- Born: February 2, 1935 New York City, US
- Died: March 30, 2004 (age 69)
- Education: Fieldston School University of Pennsylvania
- Occupations: Investor Philanthropist
- Known for: Co-founder of Weiss, Peck & Greer
- Spouses: ; Barbara Rubin Peck ​(divorced)​ Judith Stern Peck;
- Children: 3 (and 3 stepchildren)

= Stephen M. Peck =

American investor and philanthropist

Stephen M. Peck (February 2, 1935 – March 30, 2004) was an American investor and philanthropist who co-founded the asset management firm Weiss, Peck & Greer.

==Early life and education==
Stephen Martin Peck was born to a Jewish family on February 2, 1935, in New York City, U.S. He was the third child and only son of Helen (née Epstein) and Barney Peck, a partner in a Wall Street brokerage firm and member of the New York Stock Exchange. Barney Peck, who began his career as a runner for Herrick, Berg and Co., was committed to youth charities and an active supporter of Camp Williams, which provided free vacations to underprivileged children.

Peck graduated from the Fieldston School in New York and with a bachelor's degree in economics from the Wharton School of Business at the University of Pennsylvania.

==Career==
In 1956, aged 21 and still attending college, Peck became the youngest ever member of the New York Stock Exchange when his father bought him a seat. They then worked together at the specialist firm which became known as Barney Peck & Son. After his father died unexpectedly just a year later, Peck formed S.M. Peck & Company, with his mother Helen serving as a limited partner.
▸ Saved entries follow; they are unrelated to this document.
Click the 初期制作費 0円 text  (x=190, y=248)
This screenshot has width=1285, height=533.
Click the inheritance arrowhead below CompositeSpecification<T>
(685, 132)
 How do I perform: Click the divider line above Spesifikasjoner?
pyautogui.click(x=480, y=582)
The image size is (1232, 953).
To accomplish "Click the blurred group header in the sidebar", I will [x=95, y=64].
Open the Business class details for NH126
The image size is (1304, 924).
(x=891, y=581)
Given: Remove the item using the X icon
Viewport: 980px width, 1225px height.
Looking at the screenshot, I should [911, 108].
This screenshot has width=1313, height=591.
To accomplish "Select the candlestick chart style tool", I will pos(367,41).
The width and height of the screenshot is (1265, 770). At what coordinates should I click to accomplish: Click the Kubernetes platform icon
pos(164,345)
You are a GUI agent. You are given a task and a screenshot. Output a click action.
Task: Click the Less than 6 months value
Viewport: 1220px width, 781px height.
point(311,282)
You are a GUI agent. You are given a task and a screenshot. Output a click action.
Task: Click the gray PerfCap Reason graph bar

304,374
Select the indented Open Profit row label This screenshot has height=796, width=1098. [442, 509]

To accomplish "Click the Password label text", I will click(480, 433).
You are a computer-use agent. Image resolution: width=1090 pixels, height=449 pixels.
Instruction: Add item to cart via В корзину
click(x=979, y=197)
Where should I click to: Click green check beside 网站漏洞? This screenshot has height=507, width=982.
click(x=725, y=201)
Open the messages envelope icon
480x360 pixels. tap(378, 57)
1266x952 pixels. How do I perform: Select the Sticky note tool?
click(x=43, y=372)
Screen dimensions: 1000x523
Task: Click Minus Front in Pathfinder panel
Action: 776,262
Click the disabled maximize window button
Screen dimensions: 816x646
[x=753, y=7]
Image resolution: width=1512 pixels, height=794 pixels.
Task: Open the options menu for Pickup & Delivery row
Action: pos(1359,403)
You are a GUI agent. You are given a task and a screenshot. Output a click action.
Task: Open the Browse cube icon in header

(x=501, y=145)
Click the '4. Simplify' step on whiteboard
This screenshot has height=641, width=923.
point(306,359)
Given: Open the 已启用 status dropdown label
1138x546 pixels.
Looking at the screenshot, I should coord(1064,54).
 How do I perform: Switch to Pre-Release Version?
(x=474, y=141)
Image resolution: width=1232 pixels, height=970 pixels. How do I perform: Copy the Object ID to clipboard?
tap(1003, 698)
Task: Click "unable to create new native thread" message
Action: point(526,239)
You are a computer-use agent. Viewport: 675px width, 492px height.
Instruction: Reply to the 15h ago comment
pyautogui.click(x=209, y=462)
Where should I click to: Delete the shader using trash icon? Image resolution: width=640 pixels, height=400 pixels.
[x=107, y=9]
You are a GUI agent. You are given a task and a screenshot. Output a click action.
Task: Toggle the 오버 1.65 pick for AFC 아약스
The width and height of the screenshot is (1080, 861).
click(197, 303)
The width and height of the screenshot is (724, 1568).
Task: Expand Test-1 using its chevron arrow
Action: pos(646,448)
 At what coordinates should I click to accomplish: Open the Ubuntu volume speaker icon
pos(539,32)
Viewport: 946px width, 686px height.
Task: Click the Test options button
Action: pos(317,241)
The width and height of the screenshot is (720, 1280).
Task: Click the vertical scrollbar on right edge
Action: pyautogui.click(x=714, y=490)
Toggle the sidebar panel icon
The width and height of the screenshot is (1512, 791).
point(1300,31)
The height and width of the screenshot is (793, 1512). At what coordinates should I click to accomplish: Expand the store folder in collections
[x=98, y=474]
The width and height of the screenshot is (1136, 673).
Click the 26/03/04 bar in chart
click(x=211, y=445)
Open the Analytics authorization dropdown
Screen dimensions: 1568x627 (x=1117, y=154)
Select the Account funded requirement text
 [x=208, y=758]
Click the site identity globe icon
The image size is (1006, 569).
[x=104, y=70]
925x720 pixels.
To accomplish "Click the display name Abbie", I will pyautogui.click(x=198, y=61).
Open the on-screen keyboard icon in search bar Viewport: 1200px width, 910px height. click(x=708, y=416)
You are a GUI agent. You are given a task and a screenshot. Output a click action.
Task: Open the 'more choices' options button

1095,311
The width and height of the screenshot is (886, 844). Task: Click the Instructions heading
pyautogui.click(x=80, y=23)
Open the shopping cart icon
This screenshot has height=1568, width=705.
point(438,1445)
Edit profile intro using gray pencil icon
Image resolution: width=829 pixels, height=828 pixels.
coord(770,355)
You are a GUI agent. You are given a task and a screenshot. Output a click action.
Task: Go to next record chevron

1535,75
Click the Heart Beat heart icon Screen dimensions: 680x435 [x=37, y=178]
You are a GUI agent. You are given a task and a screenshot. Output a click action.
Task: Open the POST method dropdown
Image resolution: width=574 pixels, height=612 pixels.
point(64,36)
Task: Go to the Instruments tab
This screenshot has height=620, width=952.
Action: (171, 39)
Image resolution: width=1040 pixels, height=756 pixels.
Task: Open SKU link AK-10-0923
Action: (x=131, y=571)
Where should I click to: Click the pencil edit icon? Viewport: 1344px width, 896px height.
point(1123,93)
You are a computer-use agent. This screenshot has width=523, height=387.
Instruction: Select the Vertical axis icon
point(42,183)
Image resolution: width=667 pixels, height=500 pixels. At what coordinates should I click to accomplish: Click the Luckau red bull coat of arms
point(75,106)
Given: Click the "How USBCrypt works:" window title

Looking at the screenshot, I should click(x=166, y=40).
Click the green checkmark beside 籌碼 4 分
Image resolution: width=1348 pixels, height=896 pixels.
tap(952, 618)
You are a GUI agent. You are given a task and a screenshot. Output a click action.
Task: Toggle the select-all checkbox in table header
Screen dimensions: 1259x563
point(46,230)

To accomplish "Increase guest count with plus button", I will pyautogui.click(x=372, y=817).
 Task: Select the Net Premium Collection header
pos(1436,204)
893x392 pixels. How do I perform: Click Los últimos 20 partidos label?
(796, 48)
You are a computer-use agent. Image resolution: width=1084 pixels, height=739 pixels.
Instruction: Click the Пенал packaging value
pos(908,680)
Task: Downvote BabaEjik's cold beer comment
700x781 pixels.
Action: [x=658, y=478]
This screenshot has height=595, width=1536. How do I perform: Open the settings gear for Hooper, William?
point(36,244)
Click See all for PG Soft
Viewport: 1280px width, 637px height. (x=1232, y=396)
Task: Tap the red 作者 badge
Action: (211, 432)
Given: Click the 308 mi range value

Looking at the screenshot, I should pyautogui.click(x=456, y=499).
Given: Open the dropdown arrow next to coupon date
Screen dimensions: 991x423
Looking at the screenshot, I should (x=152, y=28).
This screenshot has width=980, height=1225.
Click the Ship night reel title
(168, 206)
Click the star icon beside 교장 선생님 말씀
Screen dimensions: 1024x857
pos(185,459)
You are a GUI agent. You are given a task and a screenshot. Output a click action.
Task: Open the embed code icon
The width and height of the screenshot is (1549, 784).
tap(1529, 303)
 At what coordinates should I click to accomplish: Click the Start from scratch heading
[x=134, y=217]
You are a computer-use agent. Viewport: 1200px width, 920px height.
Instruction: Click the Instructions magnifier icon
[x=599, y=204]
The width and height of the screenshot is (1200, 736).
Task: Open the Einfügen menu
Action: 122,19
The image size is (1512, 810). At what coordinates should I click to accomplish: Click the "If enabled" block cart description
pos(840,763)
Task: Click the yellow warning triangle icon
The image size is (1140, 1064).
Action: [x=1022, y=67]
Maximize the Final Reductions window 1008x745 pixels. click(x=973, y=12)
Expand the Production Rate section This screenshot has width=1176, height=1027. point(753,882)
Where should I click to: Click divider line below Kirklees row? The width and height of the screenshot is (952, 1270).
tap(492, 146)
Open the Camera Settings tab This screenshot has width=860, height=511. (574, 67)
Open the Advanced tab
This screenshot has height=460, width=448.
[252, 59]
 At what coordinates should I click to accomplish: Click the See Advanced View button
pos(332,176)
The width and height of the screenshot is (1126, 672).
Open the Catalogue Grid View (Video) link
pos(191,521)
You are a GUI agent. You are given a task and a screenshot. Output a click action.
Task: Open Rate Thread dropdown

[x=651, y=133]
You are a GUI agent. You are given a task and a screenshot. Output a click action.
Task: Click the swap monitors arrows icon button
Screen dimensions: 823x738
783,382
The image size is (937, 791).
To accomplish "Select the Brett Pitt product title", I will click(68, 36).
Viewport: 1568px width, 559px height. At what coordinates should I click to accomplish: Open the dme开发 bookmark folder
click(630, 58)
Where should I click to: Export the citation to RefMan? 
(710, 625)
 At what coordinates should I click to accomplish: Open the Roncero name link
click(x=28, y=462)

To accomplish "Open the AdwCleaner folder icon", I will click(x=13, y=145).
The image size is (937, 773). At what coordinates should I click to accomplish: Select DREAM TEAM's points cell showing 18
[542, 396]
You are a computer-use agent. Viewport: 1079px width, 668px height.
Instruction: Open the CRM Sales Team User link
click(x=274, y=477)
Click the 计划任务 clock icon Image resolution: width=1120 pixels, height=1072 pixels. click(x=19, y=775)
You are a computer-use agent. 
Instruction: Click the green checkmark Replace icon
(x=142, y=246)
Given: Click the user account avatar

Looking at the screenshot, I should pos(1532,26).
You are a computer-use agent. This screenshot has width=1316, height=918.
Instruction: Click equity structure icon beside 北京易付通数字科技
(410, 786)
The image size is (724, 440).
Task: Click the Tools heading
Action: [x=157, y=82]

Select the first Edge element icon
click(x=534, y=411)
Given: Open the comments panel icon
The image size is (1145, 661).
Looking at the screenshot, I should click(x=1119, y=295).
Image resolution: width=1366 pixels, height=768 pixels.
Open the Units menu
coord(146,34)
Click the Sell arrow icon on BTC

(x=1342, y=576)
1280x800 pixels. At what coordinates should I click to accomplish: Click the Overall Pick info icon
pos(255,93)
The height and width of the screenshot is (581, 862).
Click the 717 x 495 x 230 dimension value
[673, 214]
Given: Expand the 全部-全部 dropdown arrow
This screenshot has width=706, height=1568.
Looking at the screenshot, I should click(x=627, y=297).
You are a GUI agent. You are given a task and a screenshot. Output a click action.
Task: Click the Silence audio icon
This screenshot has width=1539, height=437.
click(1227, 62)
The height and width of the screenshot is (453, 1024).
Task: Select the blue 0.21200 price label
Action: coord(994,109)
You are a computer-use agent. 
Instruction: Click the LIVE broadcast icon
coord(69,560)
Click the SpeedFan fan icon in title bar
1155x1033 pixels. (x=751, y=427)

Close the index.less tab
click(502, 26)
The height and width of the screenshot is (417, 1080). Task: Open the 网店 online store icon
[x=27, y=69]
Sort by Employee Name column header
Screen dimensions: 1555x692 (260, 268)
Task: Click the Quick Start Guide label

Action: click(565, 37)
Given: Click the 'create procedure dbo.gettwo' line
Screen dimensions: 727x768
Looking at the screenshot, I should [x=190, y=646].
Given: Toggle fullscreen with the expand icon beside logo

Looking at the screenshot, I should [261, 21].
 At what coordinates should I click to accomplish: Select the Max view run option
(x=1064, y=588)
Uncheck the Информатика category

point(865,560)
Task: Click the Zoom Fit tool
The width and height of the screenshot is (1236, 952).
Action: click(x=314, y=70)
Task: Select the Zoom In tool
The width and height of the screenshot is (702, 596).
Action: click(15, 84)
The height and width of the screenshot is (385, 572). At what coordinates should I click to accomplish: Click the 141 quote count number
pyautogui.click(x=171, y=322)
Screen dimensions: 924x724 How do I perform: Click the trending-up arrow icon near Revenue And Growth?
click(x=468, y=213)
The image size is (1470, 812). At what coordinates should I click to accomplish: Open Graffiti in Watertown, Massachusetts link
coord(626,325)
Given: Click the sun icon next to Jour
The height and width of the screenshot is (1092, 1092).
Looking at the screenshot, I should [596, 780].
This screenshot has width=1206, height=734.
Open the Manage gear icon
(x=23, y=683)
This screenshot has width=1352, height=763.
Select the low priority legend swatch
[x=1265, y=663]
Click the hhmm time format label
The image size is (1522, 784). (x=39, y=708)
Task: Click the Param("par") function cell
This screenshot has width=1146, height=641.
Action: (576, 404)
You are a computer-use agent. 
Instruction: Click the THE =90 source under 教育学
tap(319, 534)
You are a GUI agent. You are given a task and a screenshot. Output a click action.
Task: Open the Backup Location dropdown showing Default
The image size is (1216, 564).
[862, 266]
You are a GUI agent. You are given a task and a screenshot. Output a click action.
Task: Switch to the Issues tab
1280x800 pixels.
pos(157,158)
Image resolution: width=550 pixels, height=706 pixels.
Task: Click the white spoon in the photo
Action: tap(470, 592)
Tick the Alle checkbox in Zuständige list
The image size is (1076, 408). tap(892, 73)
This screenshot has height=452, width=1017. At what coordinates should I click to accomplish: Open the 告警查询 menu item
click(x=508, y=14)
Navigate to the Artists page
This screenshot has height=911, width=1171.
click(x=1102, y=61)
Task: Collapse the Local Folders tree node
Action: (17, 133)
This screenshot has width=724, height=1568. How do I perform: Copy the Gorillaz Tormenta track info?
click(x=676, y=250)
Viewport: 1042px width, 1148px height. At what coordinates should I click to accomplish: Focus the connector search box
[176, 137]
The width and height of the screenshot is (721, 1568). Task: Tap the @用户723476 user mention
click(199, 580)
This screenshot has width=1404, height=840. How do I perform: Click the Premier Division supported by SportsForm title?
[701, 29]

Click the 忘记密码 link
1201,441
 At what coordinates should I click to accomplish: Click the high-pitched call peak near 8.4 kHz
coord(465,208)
In 1970, Peck co-founded the private investment firm Weiss, Peck & Greer with Philip Greer and brothers Roger and Stephen H. Weiss. Weiss Peck offered investment-management, private equity, venture-capital and clearing services. With assets under management in excess of $16.5 billion, it was acquired by Dutch asset manager Robeco in 1998. In 1971, at age 36, Peck was named vice chairman of the New York Stock Exchange's board of governors. In 1985, he joined Saul Steinberg at the insurance company Reliance Group Holdings as the firm's chief investment officer. Throughout his career Peck served on numerous corporate boards including those of Tiger International Inc. and Advance Auto Parts, the company led by his college roommate Nicholas F. Taubman.

==Philanthropy==
Peck was a distinguished philanthropist. He served on the boards of Mount Sinai Medical Center for more than 30 years, including six years as chairman. From 1985 to 1992, he served as chairman of the board of the Jewish Theological Seminary of America. He was an active benefactor of his alma mater Wharton, and a leading supporter of the UJA-Federation of New York, serving as a longtime board member and chair of its Wall Street Division. Together with his wife Judy, Peck also led the revitalization of the prominent Manhattan synagogue B'nai Jeshurun starting in the 1980s.

==Personal life==
Peck married twice. He was first married to Barbara Peck (née Rubin), whose sister Sandra had married into the Lasdon family. They had three children: Bradford Peck, Jennifer Peck, and Suzanne Peck. He also had three stepchildren from his second marriage to Judith Stern Peck (previously married to Leonard N. Stern): Andrea Stern, Emanuel Stern, and Edward Stern. Jennifer Peck was married to Craig Barnett, a son of Victor Barnett and Helaine M. Barnett. They divorced. All of his children and stepchildren are active in the Jewish faith. Peck and his wife Judy resided at The Dakota in Manhattan and in East Hampton. Peck died after complications resulted from a heart procedure on March 30, 2004. His funeral was held at B'nai Jeshurun.